EXERCISE GOAL: Put all of the data below into a two-column CSV with the headers input and output, one row per input, each value in a single quoted field with line breaks replaced by spaces. Omit the pictures.

Text and element location data:

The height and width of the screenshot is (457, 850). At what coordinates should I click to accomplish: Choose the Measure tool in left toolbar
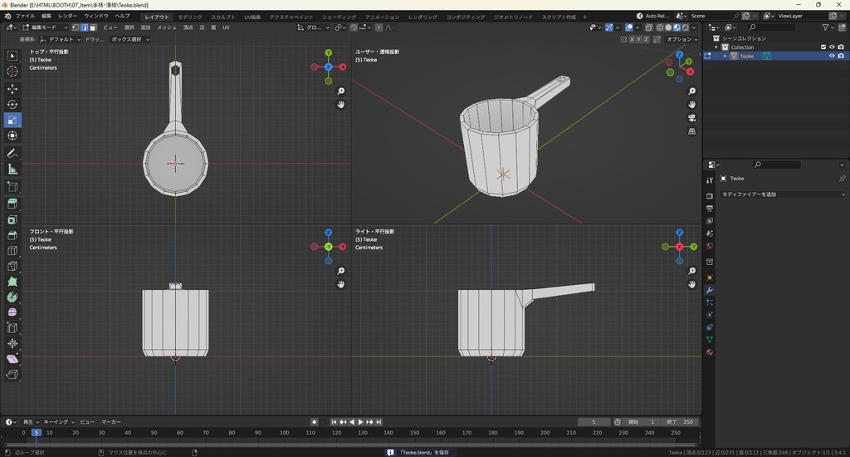click(12, 170)
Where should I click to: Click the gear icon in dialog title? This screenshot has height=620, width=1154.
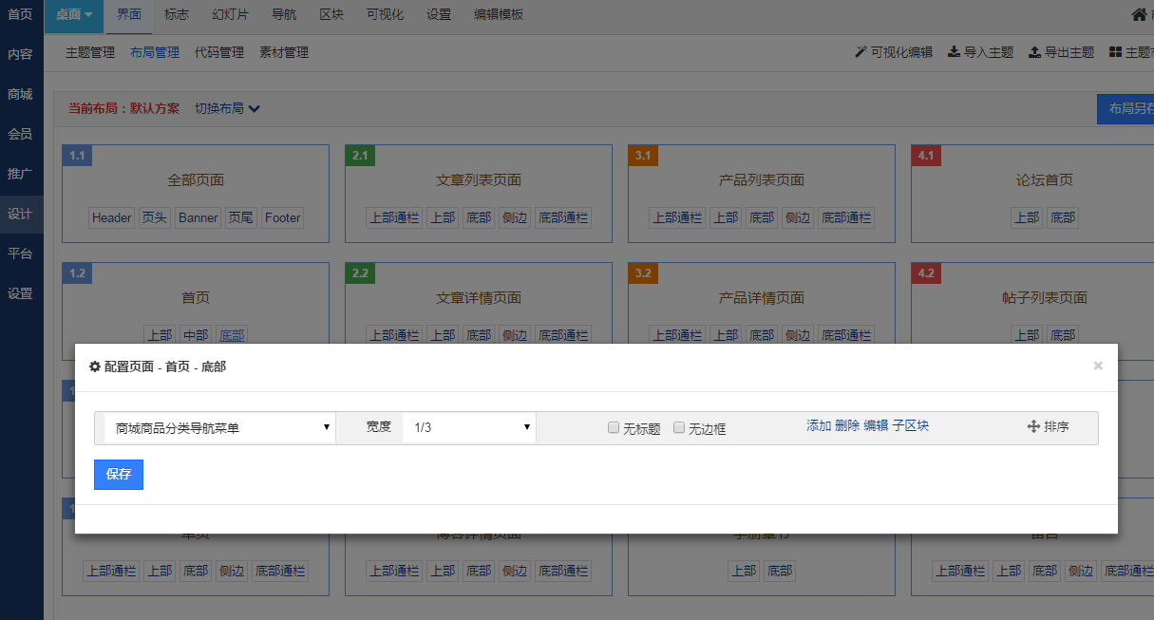[x=95, y=366]
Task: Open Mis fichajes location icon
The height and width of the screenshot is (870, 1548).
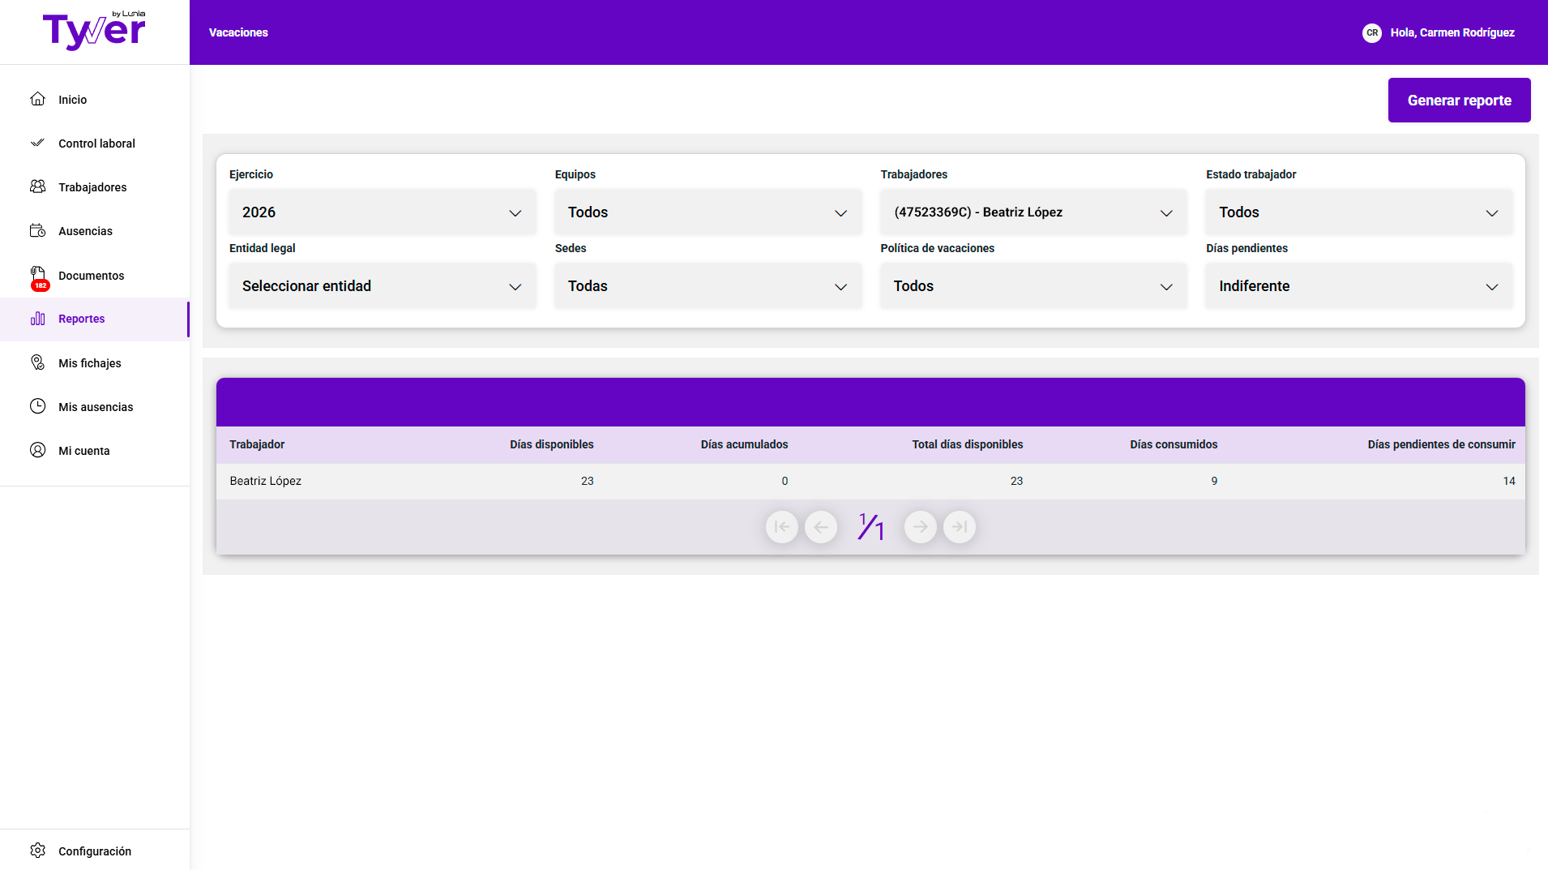Action: 37,362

EXERCISE OUTPUT:
input,output
"The height and width of the screenshot is (457, 850). At what coordinates should I click to accomplish: Choose the Measure tool in left toolbar","click(12, 170)"
"Where should I click to: Click the gear icon in dialog title? This screenshot has height=620, width=1154.","[x=95, y=366]"
"Task: Open Mis fichajes location icon The height and width of the screenshot is (870, 1548).","Action: 37,362"